Researchers have identified a plausible geological setting in which nucleic acids, the fundamental building blocks of genetic material, could have replicated on their own, potentially giving rise to life on Earth.
The study, published as a reviewed preprint in the journal eLife, shows how a simple interaction between gas flow and water in a narrow rock channel could create the physical conditions necessary for nucleic acid replication.
The work offers insights that may interest scientists exploring the origins of life as well as applications in nucleic acid research and diagnostics.
The emergence of life on Earth remains a mystery, but one prevailing theory is that the replication of nucleic acids – DNA and RNA – was a crucial process.
RNA can store genetic information and catalyze its own replication, which would allow it to mutate, evolve, and adapt to different environments, eventually encoding the proteins essential for life.
However, for RNA to replicate, the strands must not only form double-stranded helices but also separate again to continue the replication cycle. Strand separation is difficult under high salt and nucleic acid concentrations, which are necessary for replication.
“Various mechanisms have been studied for their potential to separate DNA strands at the origin of life, but they all require temperature changes that would lead to degradation of nucleic acids,” explained lead author Philipp Schwintek, a PhD student in systems biophysics at Ludwig-Maximilians-Universität München in Germany.
Schwintek and his team investigated a geological scenario where water movement through a rock pore is dried by gas percolating through the rock, a setting that would have been common on volcanic islands during early Earth. They hypothesized that this environment could enable nucleic acid synthesis.
The researchers built a laboratory model of a rock pore with water flowing upwards and evaporating at an intersection with a perpendicular gas flow.
This interaction created circular currents in the water, potentially leading to the accumulation of dissolved gas molecules and nucleic acids near the surface.
To test their hypothesis, the team used beads to monitor water flow and tracked the movement of fluorescently labeled short DNA fragments.
“We found that water continuously evaporated at the interface, but the nucleic acids in the aqueous face accumulated near the gas/water interface,” Schwintek said.
Within five minutes, there was a threefold accumulation of DNA strands, which increased thirtyfold after an hour.
While this suggests that nucleic acids could concentrate enough for replication, the separation of double-stranded DNA is still necessary.
Typically, temperature changes drive this process, but the researchers proposed that fluctuations in salt concentration, driven by the circular flow of water, could achieve the same effect.
To test this, the team used FRET spectroscopy to measure DNA strand separation. A high FRET signal indicated that DNA strands were still bound, while a low signal suggested that the strands had separated.
Initially, FRET signals were high near the gas-water interface, but as the experiment continued, they dropped, indicating single-stranded DNA.
The team also observed that fluctuations in salt concentration, caused by the vortex at the gas-water interface, played a role in separating the strands. While nucleic acids and salts accumulated near the interface, concentrations remained low in the bulk of the water.
Next, the researchers tested whether nucleic acid replication could occur in this environment by adding fluorescently labeled nucleic acids and an enzyme to synthesize double-stranded DNA.
After two hours, they detected an increase in fluorescence, signaling the creation of more double-stranded DNA molecules.
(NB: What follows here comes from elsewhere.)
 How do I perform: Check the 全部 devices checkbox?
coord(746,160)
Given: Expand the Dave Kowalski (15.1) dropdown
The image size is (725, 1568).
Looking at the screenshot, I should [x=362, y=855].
When the gas and water flow were halted, no such increase was observed, indicating that replication relied on the dynamic conditions of the environment.
“In this work, we investigated a plausible and abundant geological environment that could trigger the replication of early life,” said senior author Dieter Braun, a professor of systems biophysics at Ludwig-Maximilians-Universität München.
“We considered a setting of gas flowing over an open rock pore filled with water, without any change in temperature, and found that the combined gas and water flow can trigger salt fluctuations which support DNA replication.”
“Since this is a very simple geometry, our findings greatly extend the repertoire of potential environments that could enable replication on early planets.”